- **Stated goal**: Copy the lines again, starting at the line that has "Click the MyKomon歯科 company name" and stopping after the line that has "The image size", with "company name" switched to "business name" and nothing else changed. Leave the pictures out of your copy.

- **Exercise material**:

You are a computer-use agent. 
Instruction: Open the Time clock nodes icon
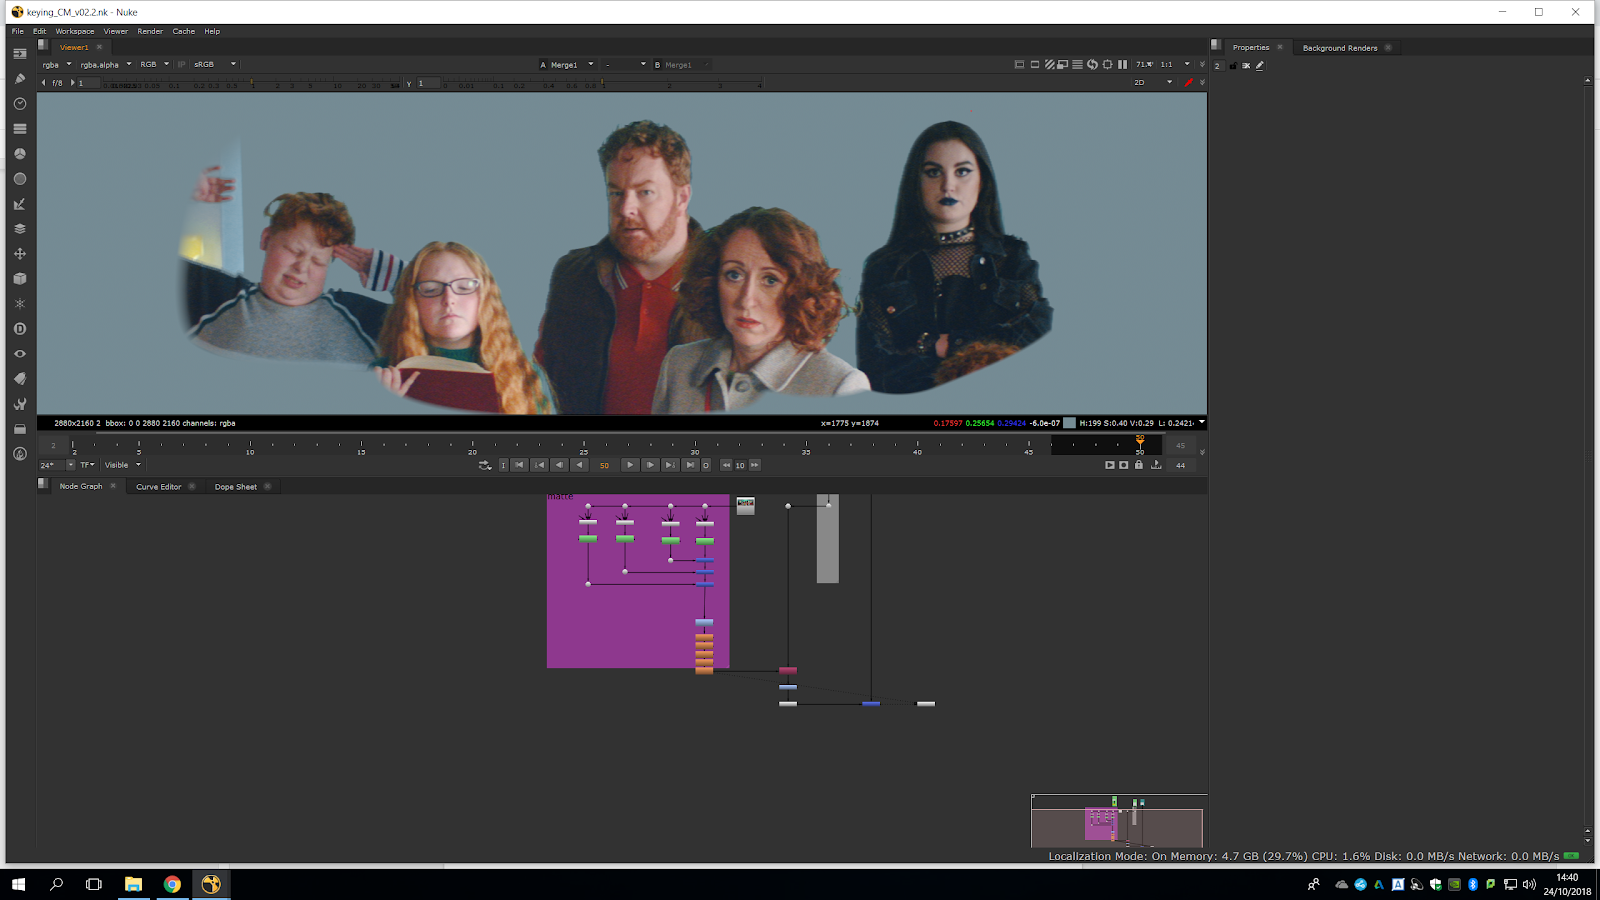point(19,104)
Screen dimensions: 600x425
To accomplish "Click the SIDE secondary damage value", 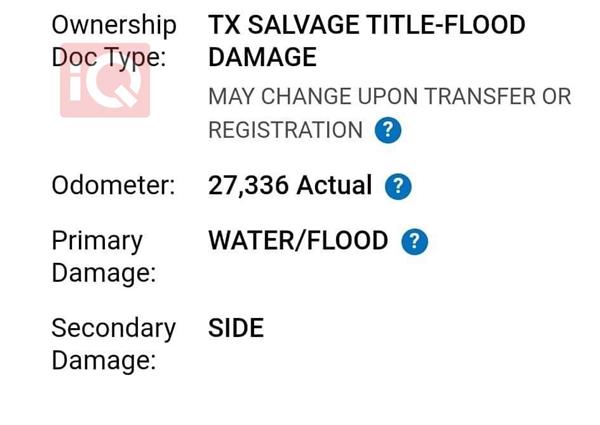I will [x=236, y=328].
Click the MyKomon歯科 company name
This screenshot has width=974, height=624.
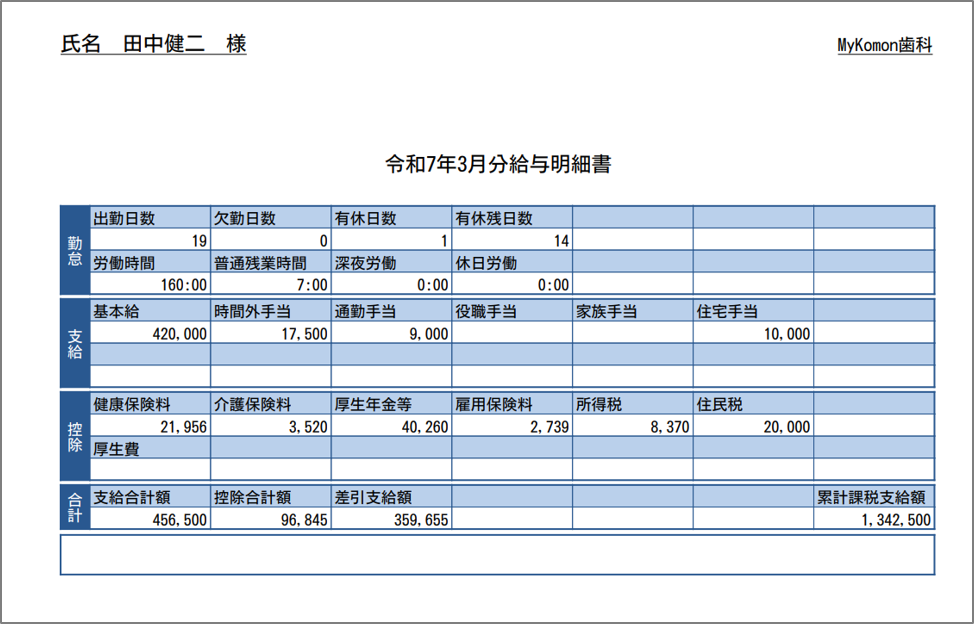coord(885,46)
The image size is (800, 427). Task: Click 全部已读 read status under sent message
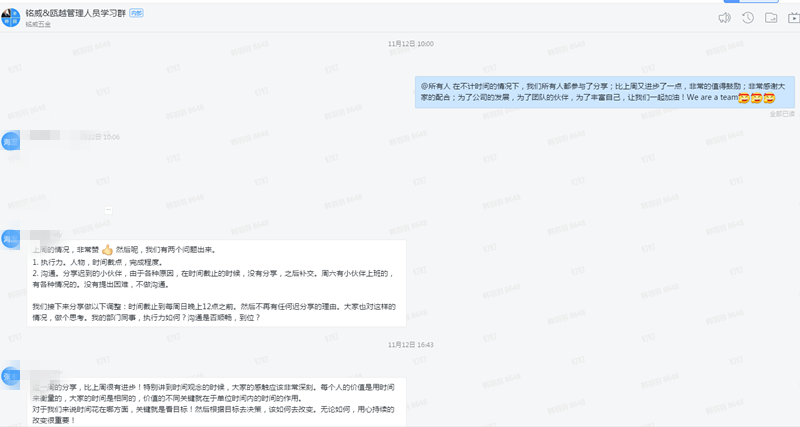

---

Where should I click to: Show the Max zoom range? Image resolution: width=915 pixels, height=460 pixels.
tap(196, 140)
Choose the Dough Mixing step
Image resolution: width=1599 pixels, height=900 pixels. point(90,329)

- **Reply to the task**:
Click the MyKomon歯科 business name
This screenshot has width=974, height=624.
coord(885,46)
The image size is (800, 427). Task: Click 全部已读 read status under sent message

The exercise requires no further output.